Face à elle, Sven Fielitz se surpasse pour enchaîner les figures balle au pied. Le ballon virevolte avec une maîtrise qui fait s’écarquiller les yeux des enfants.
Isaiah Wilson s’amuse de ses camarades en imitant ou détournant leurs mouvements dans sa danse, au rythme d’une musique électro composée par Damiano Picci pleine de peps, de variations rythmiques et mélodiques.
Sortir de sa zone de confort
J’avais beaucoup aimé Matka (2016), la première pièce pour jeune public de Jill Crovisier qui nous entraînait dans un voyage poétique plein de légèreté et de fantaisie. Ici, le registre est différent. La prolifique chorégraphe, lauréate du Lëtzebuerger Danzpräis en 2019, ficelle un spectacle plein d’humanité, sans prise de tête.

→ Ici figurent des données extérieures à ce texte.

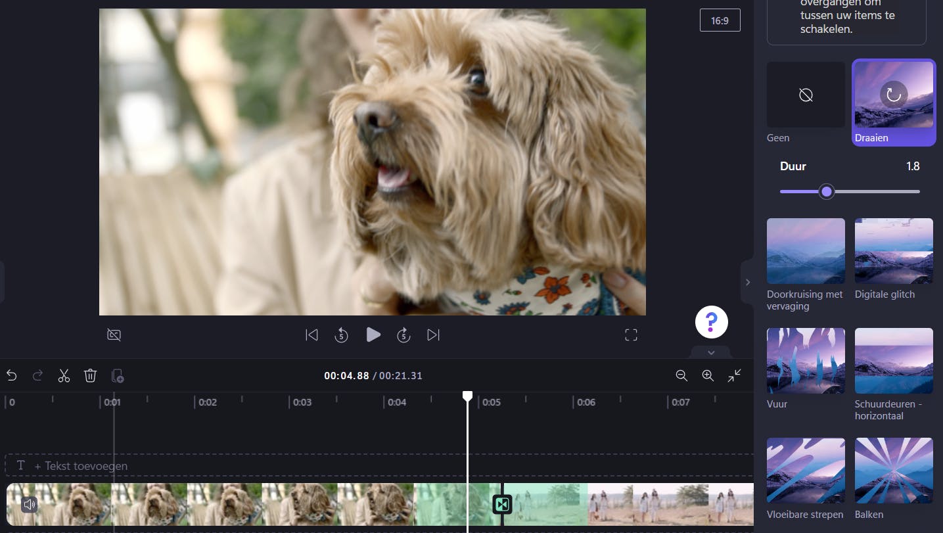Screen dimensions: 943x533
Task: Undo the last edit
Action: point(12,375)
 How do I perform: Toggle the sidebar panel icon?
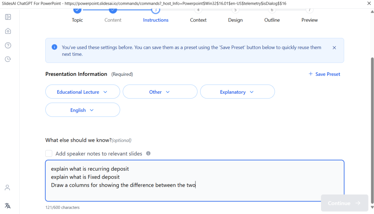point(8,17)
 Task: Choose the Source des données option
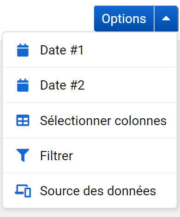90,191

Sahasa signifie « courage » en népali. Il en faut pour pousser sa pratique d’une discipline vers l’excellence. Mais il en faut aussi pour sortir de sa zone de confort et aller vers l’autre. C’est la principale démonstration de Sahasa. Les trois interprètes sur scène vont se familiariser avec les techniques de leurs camarades, tenter de repousser leurs propres frontières.

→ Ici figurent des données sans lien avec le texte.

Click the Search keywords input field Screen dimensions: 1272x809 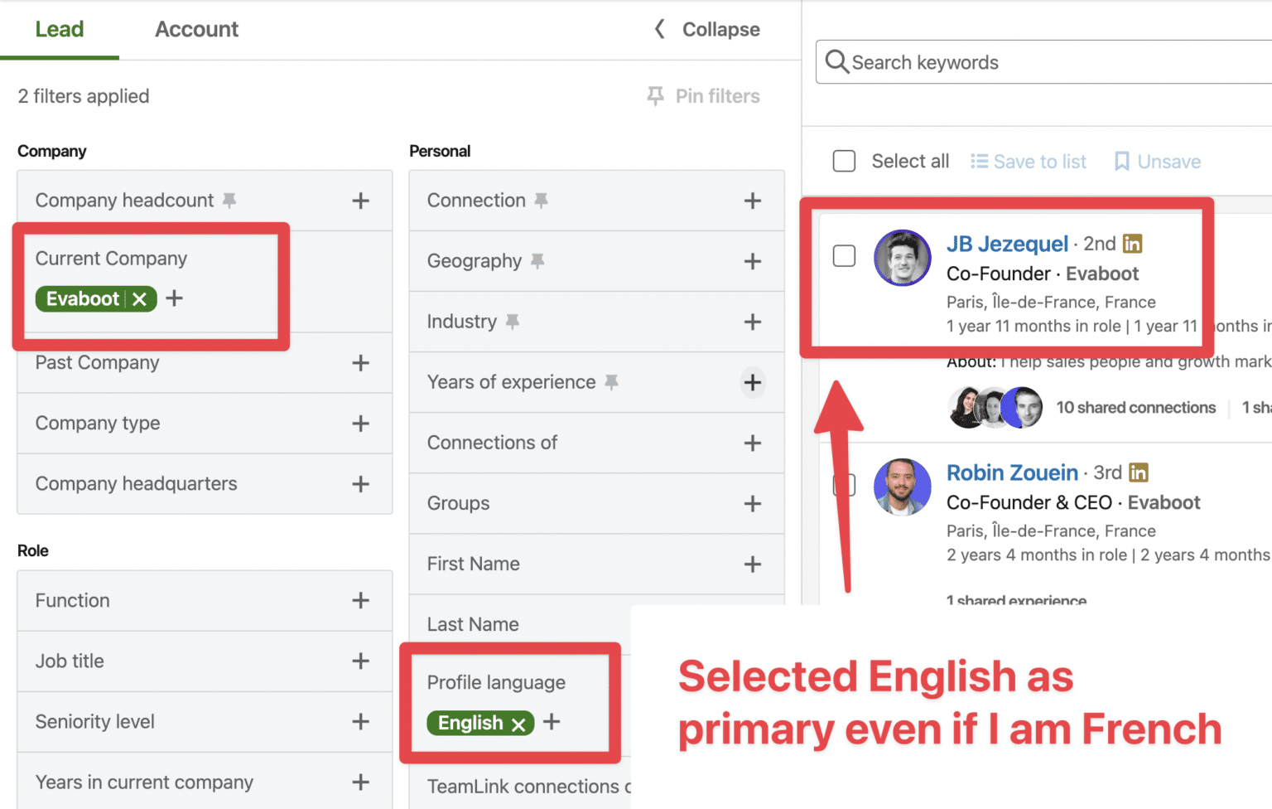click(x=994, y=61)
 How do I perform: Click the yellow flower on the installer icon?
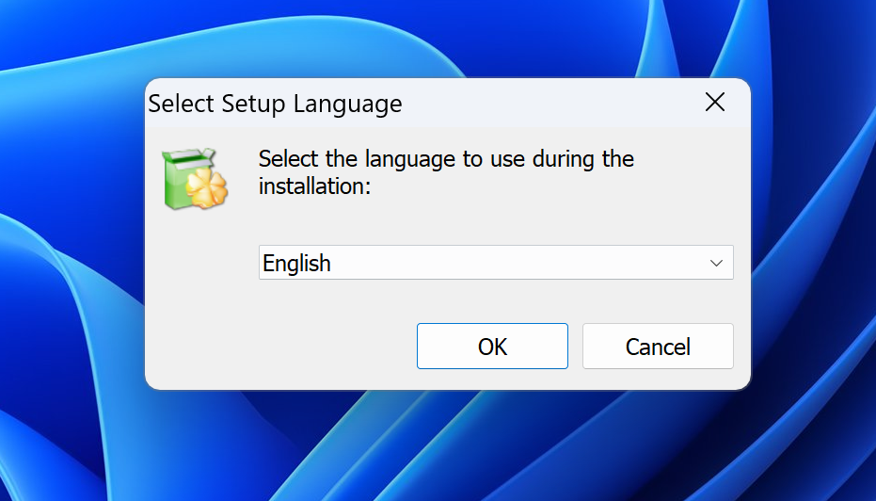205,189
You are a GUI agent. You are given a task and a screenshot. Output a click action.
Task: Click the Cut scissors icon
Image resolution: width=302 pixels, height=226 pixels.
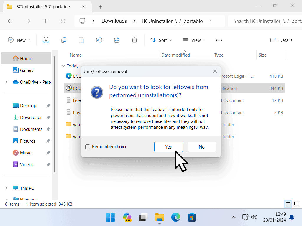coord(46,40)
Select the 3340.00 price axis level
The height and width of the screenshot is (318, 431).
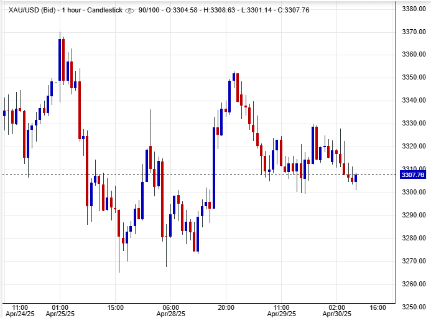pos(413,101)
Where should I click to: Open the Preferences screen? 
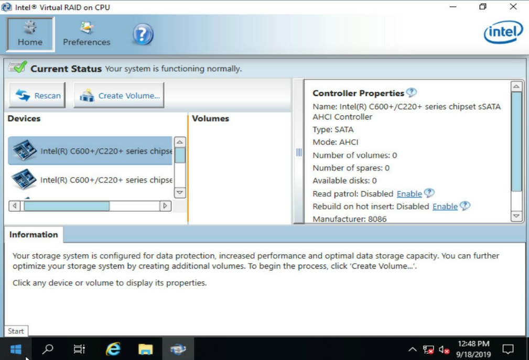coord(86,33)
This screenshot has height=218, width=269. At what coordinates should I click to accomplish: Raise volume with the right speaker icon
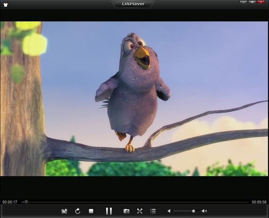point(204,211)
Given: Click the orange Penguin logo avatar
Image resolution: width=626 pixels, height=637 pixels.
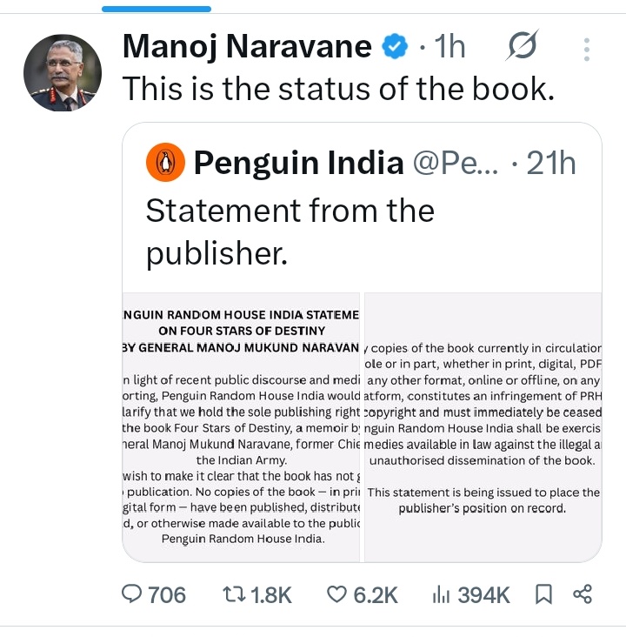Looking at the screenshot, I should (165, 163).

Cela passe par la capacité à montrer ses faiblesses, à descendre de son piédestal pour se mettre à la portée de l’autre. Sven Fielitz en étonnera plus d’un. On le voit danser à l’unisson de ses camarades ! Cela lui impose de ne plus se focaliser sur ses pieds mais de trouver un autre centre dynamique. Sa bonne volonté et sa complicité avec ses partenaires compensent sa raideur. Isaiah Wilson use de subterfuges pour jouer avec les balles. Quant à Lynn Jung, c’est sûrement l’interprète la plus époustouflante. Elle semble capable de relever n’importe quel défi.
Les nombreuses questions du public à l’issue de la représentation montrent que les jeunes n’auraient pas rechigné à se joindre à l’exercice…
Après les représentations à opderschmelz et au Trifolion, le spectacle est encore joué du 4 au 6 mai puis du 24 au 27 novembre 2022 aux Rotondes, ainsi que les 20 et 21 novembre au CAPE d’Ettelbruck.